## DIRECTIONS
In the response, each entry below should appear again exactly as given.

(Stored data entries)
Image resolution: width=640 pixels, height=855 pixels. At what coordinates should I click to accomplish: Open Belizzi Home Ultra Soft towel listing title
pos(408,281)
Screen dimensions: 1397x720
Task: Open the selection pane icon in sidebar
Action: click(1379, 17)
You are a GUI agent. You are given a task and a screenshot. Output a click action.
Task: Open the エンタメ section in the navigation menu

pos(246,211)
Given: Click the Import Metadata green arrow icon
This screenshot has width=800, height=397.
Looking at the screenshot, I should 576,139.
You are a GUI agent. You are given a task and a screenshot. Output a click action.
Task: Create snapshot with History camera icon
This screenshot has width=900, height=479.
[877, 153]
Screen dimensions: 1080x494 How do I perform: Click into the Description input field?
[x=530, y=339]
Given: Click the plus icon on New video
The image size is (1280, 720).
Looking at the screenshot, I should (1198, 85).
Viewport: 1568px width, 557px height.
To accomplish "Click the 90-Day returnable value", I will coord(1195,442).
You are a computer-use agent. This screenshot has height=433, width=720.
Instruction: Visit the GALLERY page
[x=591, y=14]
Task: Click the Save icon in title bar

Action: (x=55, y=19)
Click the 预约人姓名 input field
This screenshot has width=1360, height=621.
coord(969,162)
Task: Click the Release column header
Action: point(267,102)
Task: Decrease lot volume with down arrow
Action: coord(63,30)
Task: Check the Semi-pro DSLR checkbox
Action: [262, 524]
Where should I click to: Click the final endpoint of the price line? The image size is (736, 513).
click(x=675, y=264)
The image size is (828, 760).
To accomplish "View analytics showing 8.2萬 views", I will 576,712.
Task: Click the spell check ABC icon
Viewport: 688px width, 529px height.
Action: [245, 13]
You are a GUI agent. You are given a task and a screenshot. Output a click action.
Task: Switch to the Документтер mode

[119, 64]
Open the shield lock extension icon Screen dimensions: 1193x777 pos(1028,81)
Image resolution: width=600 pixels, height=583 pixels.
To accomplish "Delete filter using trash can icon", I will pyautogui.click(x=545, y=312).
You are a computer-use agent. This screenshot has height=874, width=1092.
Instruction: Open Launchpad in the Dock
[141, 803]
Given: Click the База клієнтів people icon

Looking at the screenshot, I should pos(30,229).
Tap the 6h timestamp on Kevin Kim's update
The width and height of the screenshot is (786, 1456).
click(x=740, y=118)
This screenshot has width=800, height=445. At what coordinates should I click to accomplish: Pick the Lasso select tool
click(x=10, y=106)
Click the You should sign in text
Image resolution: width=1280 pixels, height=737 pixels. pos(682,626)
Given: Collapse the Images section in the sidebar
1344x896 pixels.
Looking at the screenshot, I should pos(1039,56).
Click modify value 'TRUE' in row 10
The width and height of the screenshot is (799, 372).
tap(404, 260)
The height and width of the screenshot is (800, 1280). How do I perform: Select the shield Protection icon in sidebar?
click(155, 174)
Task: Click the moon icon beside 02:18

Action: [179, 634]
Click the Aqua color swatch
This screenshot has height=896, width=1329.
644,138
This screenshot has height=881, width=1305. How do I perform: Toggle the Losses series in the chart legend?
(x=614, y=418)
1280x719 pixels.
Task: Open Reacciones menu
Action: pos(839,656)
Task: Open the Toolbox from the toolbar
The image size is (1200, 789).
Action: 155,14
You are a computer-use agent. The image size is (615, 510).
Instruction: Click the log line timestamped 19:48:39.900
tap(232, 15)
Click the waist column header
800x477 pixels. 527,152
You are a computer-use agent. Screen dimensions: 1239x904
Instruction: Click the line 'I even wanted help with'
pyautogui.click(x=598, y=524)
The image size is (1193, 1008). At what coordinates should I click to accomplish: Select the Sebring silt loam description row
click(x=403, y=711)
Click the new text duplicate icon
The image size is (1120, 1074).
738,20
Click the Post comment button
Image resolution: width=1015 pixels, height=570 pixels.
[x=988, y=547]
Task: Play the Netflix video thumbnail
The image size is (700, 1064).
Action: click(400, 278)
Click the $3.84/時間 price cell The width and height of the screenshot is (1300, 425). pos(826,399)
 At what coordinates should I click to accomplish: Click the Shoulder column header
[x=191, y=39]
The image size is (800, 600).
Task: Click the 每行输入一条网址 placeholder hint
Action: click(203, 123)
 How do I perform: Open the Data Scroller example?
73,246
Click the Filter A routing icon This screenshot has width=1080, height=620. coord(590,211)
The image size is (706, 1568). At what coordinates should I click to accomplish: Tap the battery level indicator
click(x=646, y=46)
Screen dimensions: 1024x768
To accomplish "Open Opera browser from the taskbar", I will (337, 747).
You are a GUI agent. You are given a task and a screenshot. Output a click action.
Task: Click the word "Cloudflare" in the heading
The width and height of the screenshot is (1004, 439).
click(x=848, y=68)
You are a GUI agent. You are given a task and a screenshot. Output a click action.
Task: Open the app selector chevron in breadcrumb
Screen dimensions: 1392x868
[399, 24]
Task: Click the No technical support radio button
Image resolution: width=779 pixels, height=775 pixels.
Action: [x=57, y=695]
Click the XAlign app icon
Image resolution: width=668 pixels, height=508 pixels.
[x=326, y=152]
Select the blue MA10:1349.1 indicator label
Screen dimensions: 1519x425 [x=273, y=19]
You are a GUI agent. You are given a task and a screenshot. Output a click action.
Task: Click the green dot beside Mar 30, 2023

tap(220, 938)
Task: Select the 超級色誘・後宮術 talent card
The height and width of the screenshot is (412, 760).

## WRITTEN ANSWER
Image resolution: width=640 pixels, height=855 pixels. At what coordinates should I click to accomplish: Open Belizzi Home Ultra Soft towel listing title
pos(408,281)
Screen dimensions: 1397x720
Task: Open the selection pane icon in sidebar
Action: click(1379, 17)
You are a GUI agent. You are given a task and a screenshot. Output a click action.
Task: Open the エンタメ section in the navigation menu

pos(246,211)
Given: Click the Import Metadata green arrow icon
This screenshot has width=800, height=397.
Looking at the screenshot, I should 576,139.
You are a GUI agent. You are given a task and a screenshot. Output a click action.
Task: Create snapshot with History camera icon
This screenshot has width=900, height=479.
[877, 153]
Screen dimensions: 1080x494 How do I perform: Click into the Description input field?
[x=530, y=339]
Given: Click the plus icon on New video
The image size is (1280, 720).
Looking at the screenshot, I should (1198, 85).
Viewport: 1568px width, 557px height.
To accomplish "Click the 90-Day returnable value", I will coord(1195,442).
You are a computer-use agent. This screenshot has height=433, width=720.
Instruction: Visit the GALLERY page
[x=591, y=14]
Task: Click the Save icon in title bar

Action: (x=55, y=19)
Click the 预约人姓名 input field
This screenshot has width=1360, height=621.
coord(969,162)
Task: Click the Release column header
Action: point(267,102)
Task: Decrease lot volume with down arrow
Action: coord(63,30)
Task: Check the Semi-pro DSLR checkbox
Action: [262, 524]
Where should I click to: Click the final endpoint of the price line? The image size is (736, 513).
click(x=675, y=264)
The image size is (828, 760).
To accomplish "View analytics showing 8.2萬 views", I will 576,712.
Task: Click the spell check ABC icon
Viewport: 688px width, 529px height.
Action: [245, 13]
You are a GUI agent. You are given a task and a screenshot. Output a click action.
Task: Switch to the Документтер mode

[119, 64]
Open the shield lock extension icon Screen dimensions: 1193x777 pos(1028,81)
Image resolution: width=600 pixels, height=583 pixels.
To accomplish "Delete filter using trash can icon", I will pyautogui.click(x=545, y=312).
You are a computer-use agent. This screenshot has height=874, width=1092.
Instruction: Open Launchpad in the Dock
[141, 803]
Given: Click the База клієнтів people icon

Looking at the screenshot, I should pos(30,229).
Tap the 6h timestamp on Kevin Kim's update
The width and height of the screenshot is (786, 1456).
click(x=740, y=118)
This screenshot has width=800, height=445. At what coordinates should I click to accomplish: Pick the Lasso select tool
click(x=10, y=106)
Click the You should sign in text
Image resolution: width=1280 pixels, height=737 pixels. pos(682,626)
Given: Collapse the Images section in the sidebar
1344x896 pixels.
Looking at the screenshot, I should pos(1039,56).
Click modify value 'TRUE' in row 10
The width and height of the screenshot is (799, 372).
tap(404, 260)
The height and width of the screenshot is (800, 1280). How do I perform: Select the shield Protection icon in sidebar?
click(155, 174)
Task: Click the moon icon beside 02:18

Action: [179, 634]
Click the Aqua color swatch
This screenshot has height=896, width=1329.
644,138
This screenshot has height=881, width=1305. How do I perform: Toggle the Losses series in the chart legend?
(x=614, y=418)
1280x719 pixels.
Task: Open Reacciones menu
Action: pos(839,656)
Task: Open the Toolbox from the toolbar
The image size is (1200, 789).
Action: 155,14
You are a computer-use agent. The image size is (615, 510).
Instruction: Click the log line timestamped 19:48:39.900
tap(232, 15)
Click the waist column header
800x477 pixels. 527,152
You are a computer-use agent. Screen dimensions: 1239x904
Instruction: Click the line 'I even wanted help with'
pyautogui.click(x=598, y=524)
The image size is (1193, 1008). At what coordinates should I click to accomplish: Select the Sebring silt loam description row
click(x=403, y=711)
Click the new text duplicate icon
The image size is (1120, 1074).
738,20
Click the Post comment button
Image resolution: width=1015 pixels, height=570 pixels.
[x=988, y=547]
Task: Play the Netflix video thumbnail
The image size is (700, 1064).
Action: click(400, 278)
Click the $3.84/時間 price cell The width and height of the screenshot is (1300, 425). pos(826,399)
 At what coordinates should I click to accomplish: Click the Shoulder column header
[x=191, y=39]
The image size is (800, 600).
Task: Click the 每行输入一条网址 placeholder hint
Action: click(203, 123)
 How do I perform: Open the Data Scroller example?
73,246
Click the Filter A routing icon This screenshot has width=1080, height=620. coord(590,211)
The image size is (706, 1568). At what coordinates should I click to accomplish: Tap the battery level indicator
click(x=646, y=46)
Screen dimensions: 1024x768
To accomplish "Open Opera browser from the taskbar", I will (337, 747).
You are a GUI agent. You are given a task and a screenshot. Output a click action.
Task: Click the word "Cloudflare" in the heading
The width and height of the screenshot is (1004, 439).
click(x=848, y=68)
You are a GUI agent. You are given a task and a screenshot. Output a click action.
Task: Open the app selector chevron in breadcrumb
Screen dimensions: 1392x868
[399, 24]
Task: Click the No technical support radio button
Image resolution: width=779 pixels, height=775 pixels.
Action: [x=57, y=695]
Click the XAlign app icon
Image resolution: width=668 pixels, height=508 pixels.
[x=326, y=152]
Select the blue MA10:1349.1 indicator label
Screen dimensions: 1519x425 [x=273, y=19]
You are a GUI agent. You are given a task and a screenshot. Output a click action.
Task: Click the green dot beside Mar 30, 2023

tap(220, 938)
Task: Select the 超級色誘・後宮術 talent card
The height and width of the screenshot is (412, 760).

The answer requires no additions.